Entre la sobreestimulación y la mediación: La regularización de dispositivos en preescolar como pauta de higiene pedagógica

Lic. Carla Daniela Lua Castillo

En la era digital, la discusión sobre el uso de dispositivos en las instituciones educativas suele inclinarse hacia la prohibición o el consumo desmedido. Sin embargo, en el nivel preescolar la auténtica higiene mental y pedagógica no surge del veto sino de la mediación consciente.

Al inicio de ciclo escolar con un grupo de tercer grado de preescolar, el diagnóstico inicial reveló que la tecnología ya formaba parte activa de su vida diaria. Las conversaciones de los niños giraban en torno a videojuegos, plataformas como YouTube, entre otros que estaban destinados al entretenimiento. A través de las entrevistas iniciales con las familias, se constató que, la mayoría de los alumnos tenía acceso a celulares o tabletas en el hogar por más de dos horas diarias, dedicadas en su mayoría al entretenimiento pasivo.

Dentro del aula este panorama se traducía en una alta atracción visual ante los recursos audiovisuales, pero también en una profunda curiosidad por interactuar físicamente con la computadora y otros dispositivos.

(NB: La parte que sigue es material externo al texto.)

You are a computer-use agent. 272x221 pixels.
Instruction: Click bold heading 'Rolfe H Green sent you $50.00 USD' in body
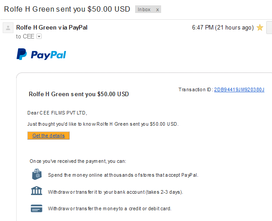[79, 94]
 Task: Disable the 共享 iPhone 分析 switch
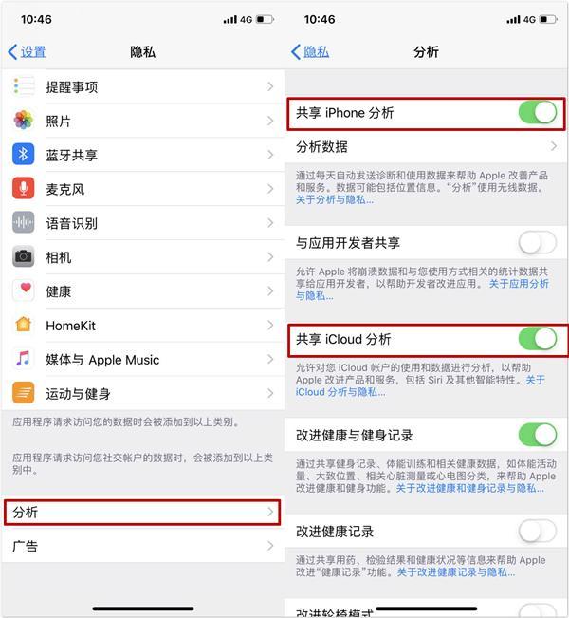coord(538,113)
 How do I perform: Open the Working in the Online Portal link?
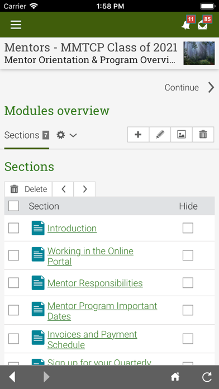point(91,257)
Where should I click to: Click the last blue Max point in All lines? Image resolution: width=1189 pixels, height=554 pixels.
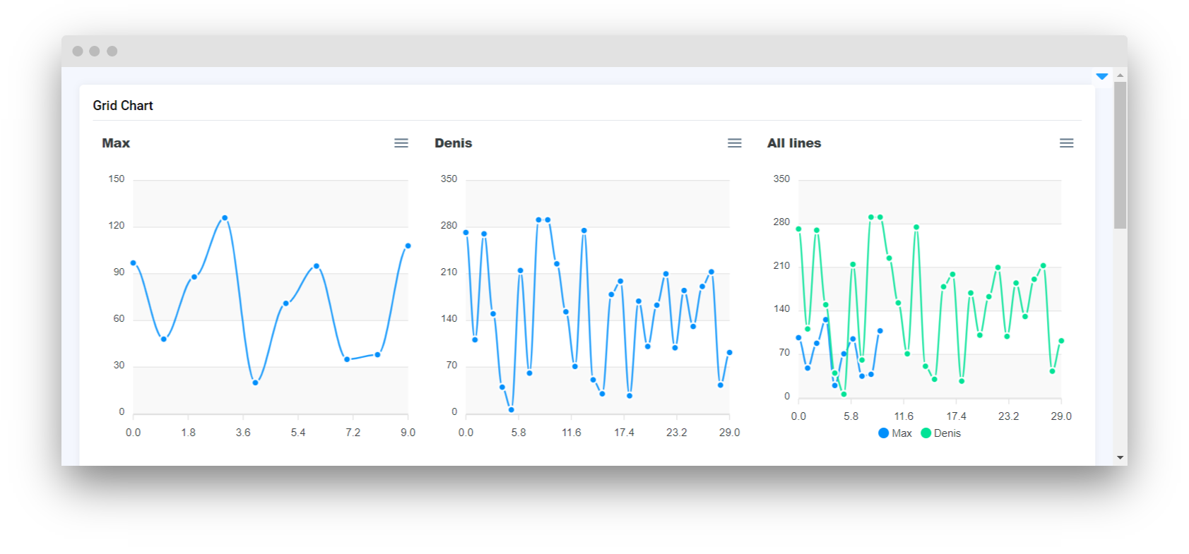click(x=880, y=330)
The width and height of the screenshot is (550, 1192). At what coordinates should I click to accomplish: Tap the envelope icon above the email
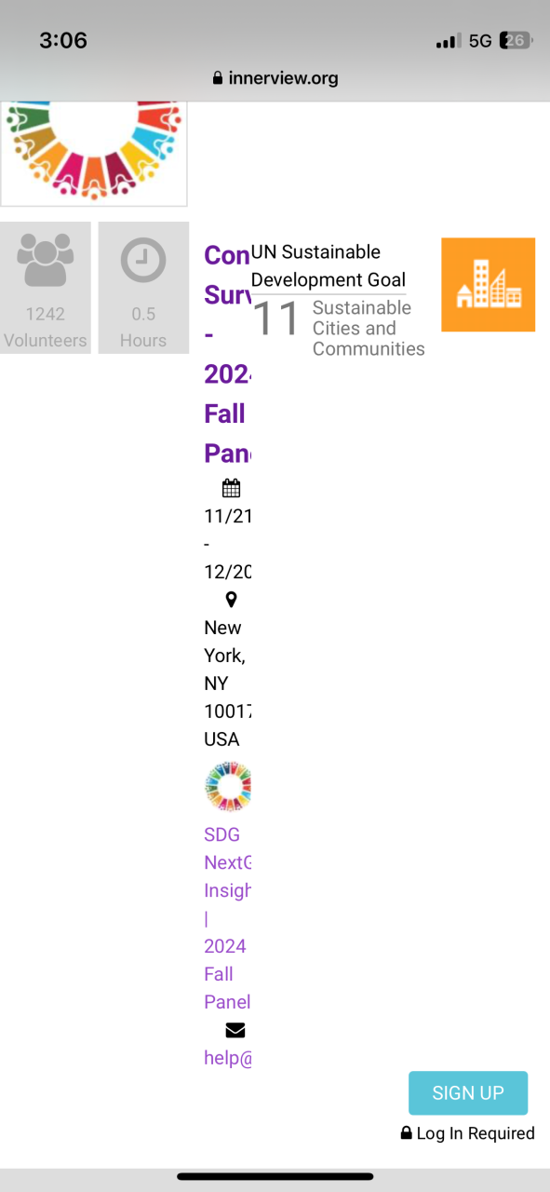[x=235, y=1030]
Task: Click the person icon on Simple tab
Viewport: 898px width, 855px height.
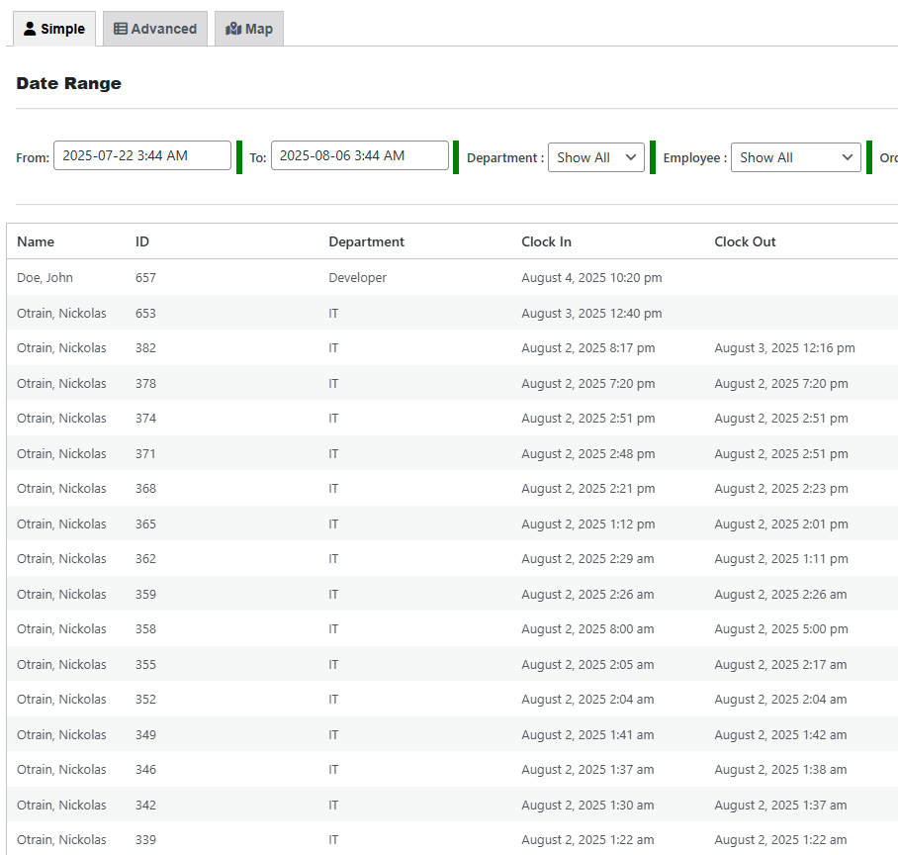Action: click(x=30, y=29)
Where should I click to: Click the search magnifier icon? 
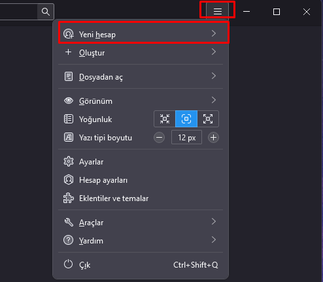(46, 12)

Dejar que la tecnología actúe sin control prolonga la sobreestimulación, por el contrario, asumir la como un mediador pedagógico permite transformar esa atracción natural en un canal para el aprendizaje. Regularizar no es prohibir sino darle un sentido, un tiempo y sobre todo un propósito formativo a las herramientas tecnológicas.

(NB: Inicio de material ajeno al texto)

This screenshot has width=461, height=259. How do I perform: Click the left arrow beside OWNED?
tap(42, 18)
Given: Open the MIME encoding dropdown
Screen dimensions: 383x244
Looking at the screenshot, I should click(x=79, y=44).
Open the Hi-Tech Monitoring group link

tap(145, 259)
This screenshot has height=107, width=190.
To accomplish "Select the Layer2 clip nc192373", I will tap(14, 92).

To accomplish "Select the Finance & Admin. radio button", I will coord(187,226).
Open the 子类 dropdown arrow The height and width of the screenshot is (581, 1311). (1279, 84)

Para lograr una verdadera higiene pedagógica la integración de la pantalla en el aula se estructuró bajo la visa “pantallas con propósito” y el equilibrio con el material concreto. El trabajo que se realizó abarcó tres aspectos importantes en la educación preescolar: motricidad, lectoescritura y pensamiento matemático. Esto a través de la gamificación, uso de la inteligencia artificial y aplicaciones pedagógicas: Se reorientó el uso de YouTube hacia sesiones breves de tres minutos para el desarrollo motriz realizando juegos interactivos, siguiendo comandos en inglés y ejecutando dibujos rítmicos. Mediante turnos los alumnos utilizaban la inteligencia artificial para analizar imágenes y para el fortalecimiento del pensamiento matemático y la lectoescritura se recurrió a aplicaciones como Leo con Grin, Todo Math y 123 numbers, sirviendo como espacio de ejercitación posterior al trabajo físico como bloques y trazos de grafías.

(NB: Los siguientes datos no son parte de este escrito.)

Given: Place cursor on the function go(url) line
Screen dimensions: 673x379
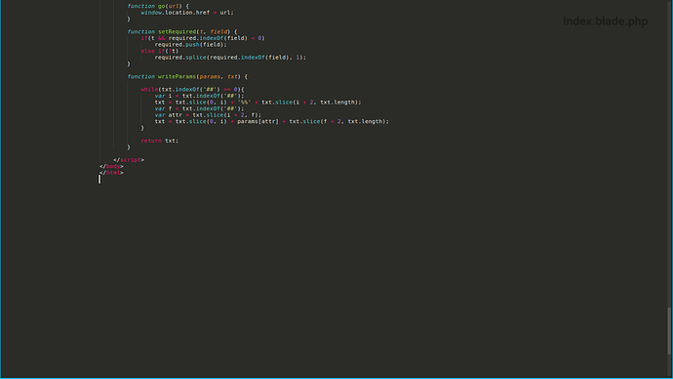Looking at the screenshot, I should 158,6.
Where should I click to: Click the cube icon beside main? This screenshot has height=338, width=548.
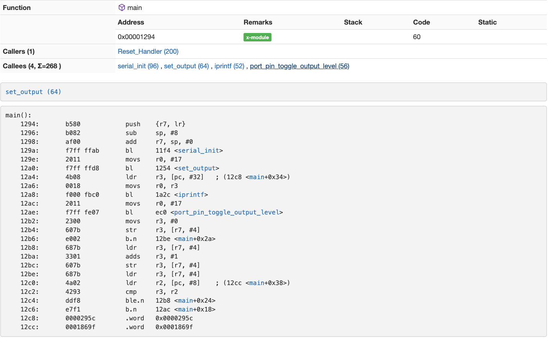(122, 8)
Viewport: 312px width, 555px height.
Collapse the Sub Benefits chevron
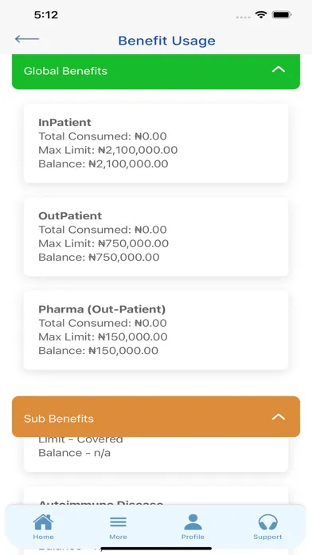tap(279, 417)
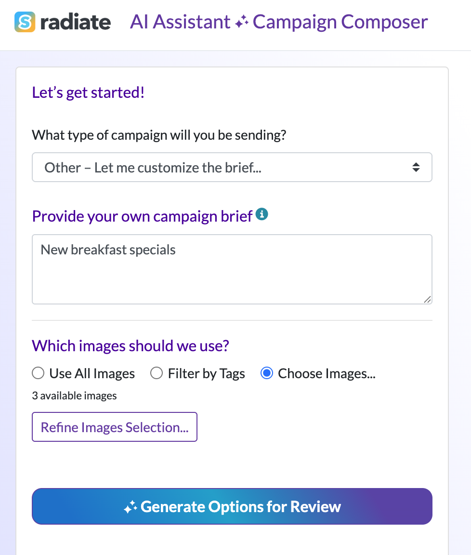Image resolution: width=471 pixels, height=555 pixels.
Task: Click the radiate S logo icon
Action: 25,22
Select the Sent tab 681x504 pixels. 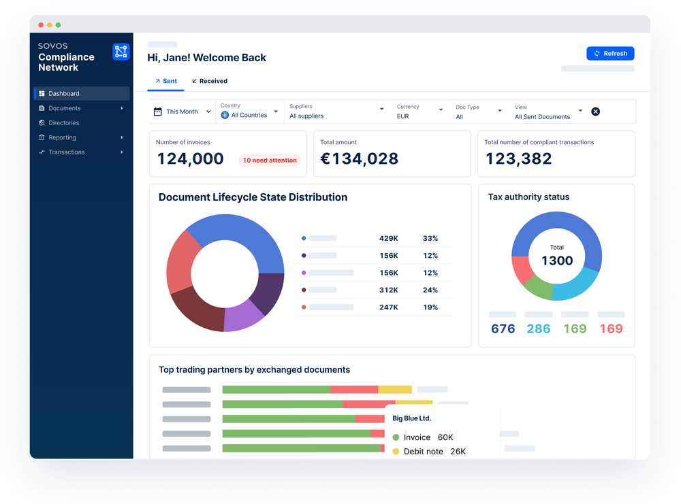coord(165,80)
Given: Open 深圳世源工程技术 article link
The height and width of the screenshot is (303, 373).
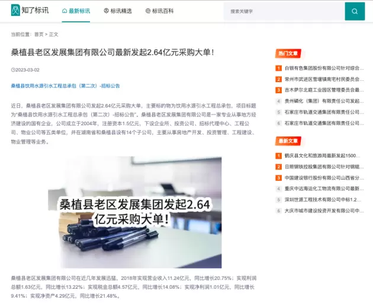Looking at the screenshot, I should 322,199.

Esta propuesta se extendió al hogar mediante un acuerdo con las familias. A través de plataformas digitales, se enviaron capturas de pantalla con instrucciones detalladas para la descarga, configuración, creación de avatares y explicación del propósito pedagógico de cada apartado. Las familias enviaron evidencias en foto y vídeo, reportando un cambio positivo, ya que los niños comenzaron a solicitar voluntariamente las aplicaciones recomendadas con propósito educativo y sus conversaciones en la escuela pasaron del contenido de entretenimiento a las actividades o retos que realizaban en las aplicaciones.

Prohibir el uso de los distintos dispositivos electrónicos en el preescolar no resuelve el problema de la sobreestimulación digital, pues la tecnología es un elemento presente en el contexto familiar y social del niño. Ocultar la pantalla no enseña a autorregularse. A partir de esta experiencia vivencial se proponen dos recomendaciones clave para la comunidad educativa:

Dosificación y alternancia sensorial: Limitar el uso de dispositivos en el aula a un máximo de dos o tres veces por semana en tiempos acotados, garantizando que el estudiante alterne el entorno digital con la manipulación de materiales tangibles y el juego físico.

Intencionalidad pedagógica rigurosa: cada interacción con la pantalla debe tener un fin didáctico claro. Se debe evitar el uso del videojuego como simple relleno para no saturar la atención del niño.

En conclusión, la labor docente ante la era digital exige flexibilidad, innovación y capacidad de adaptación. Al tomar un recurso del contexto cotidiano de la niñez y dotarlo de un significado pedagógico, demostramos que el camino no es combatir contra la tecnología, sino orientar a las nuevas generaciones a utilizarla con propósito, equilibrio y sentido humano.